▶ _Dataset extract_:
****************************************

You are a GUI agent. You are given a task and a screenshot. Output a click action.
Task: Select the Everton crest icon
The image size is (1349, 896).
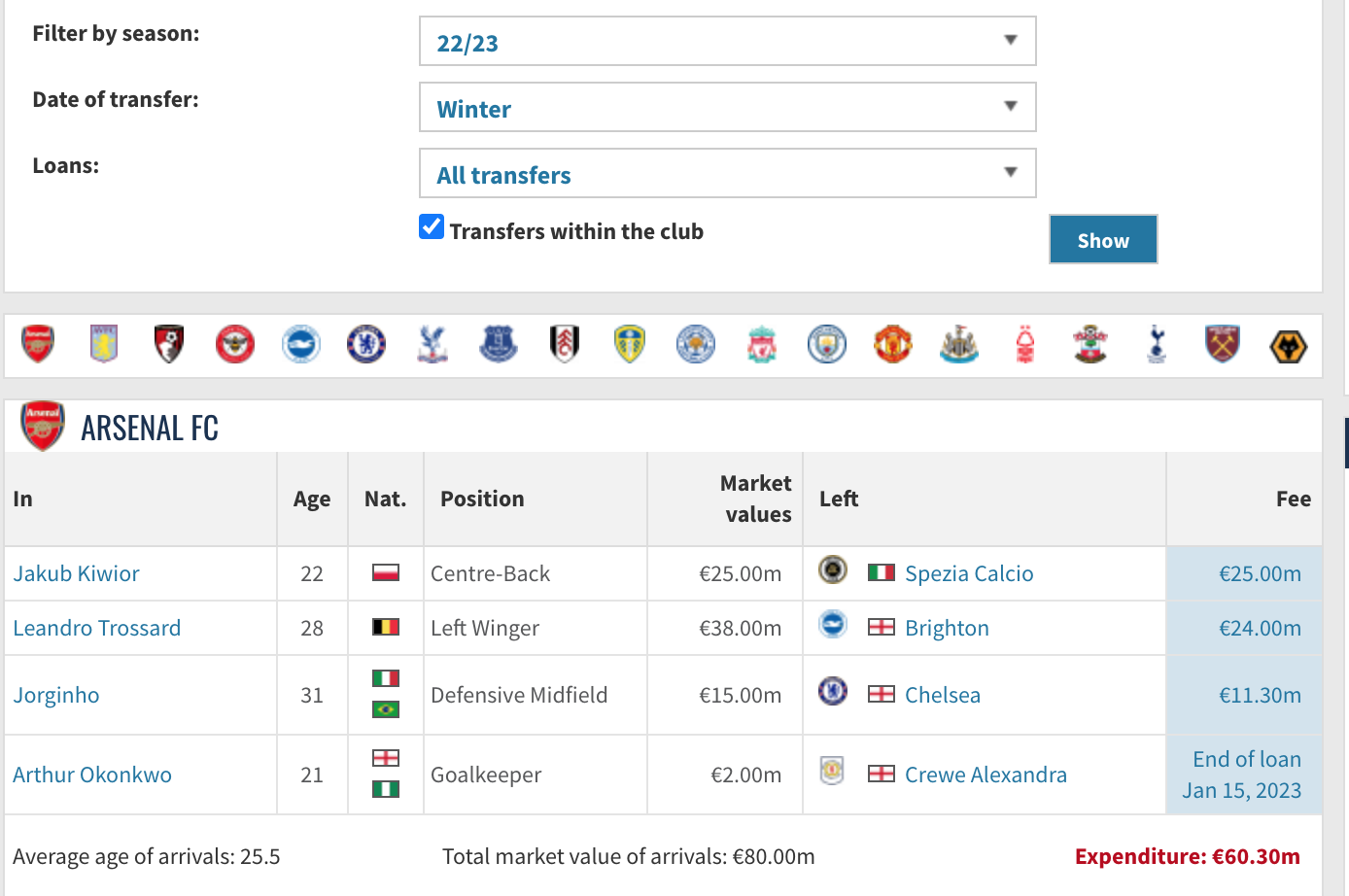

****************************************

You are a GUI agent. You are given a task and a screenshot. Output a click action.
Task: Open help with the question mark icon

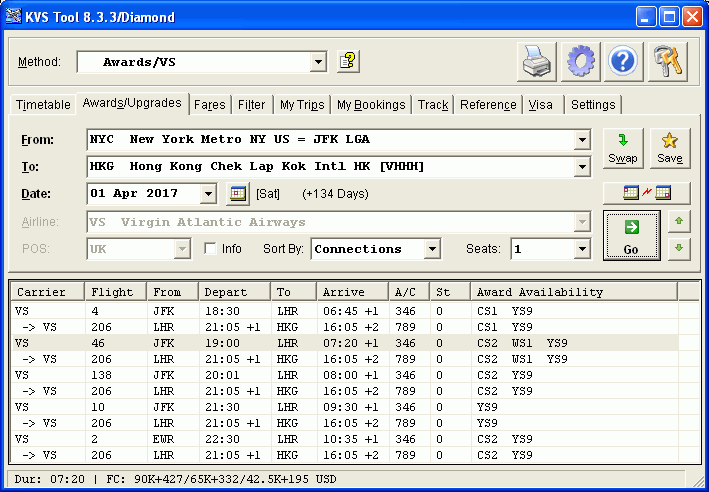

****************************************

Show each line of the data above that contains the word "icon", in full. Case counts.

Task: Select the Everton crest icon
Task: Open help with the question mark icon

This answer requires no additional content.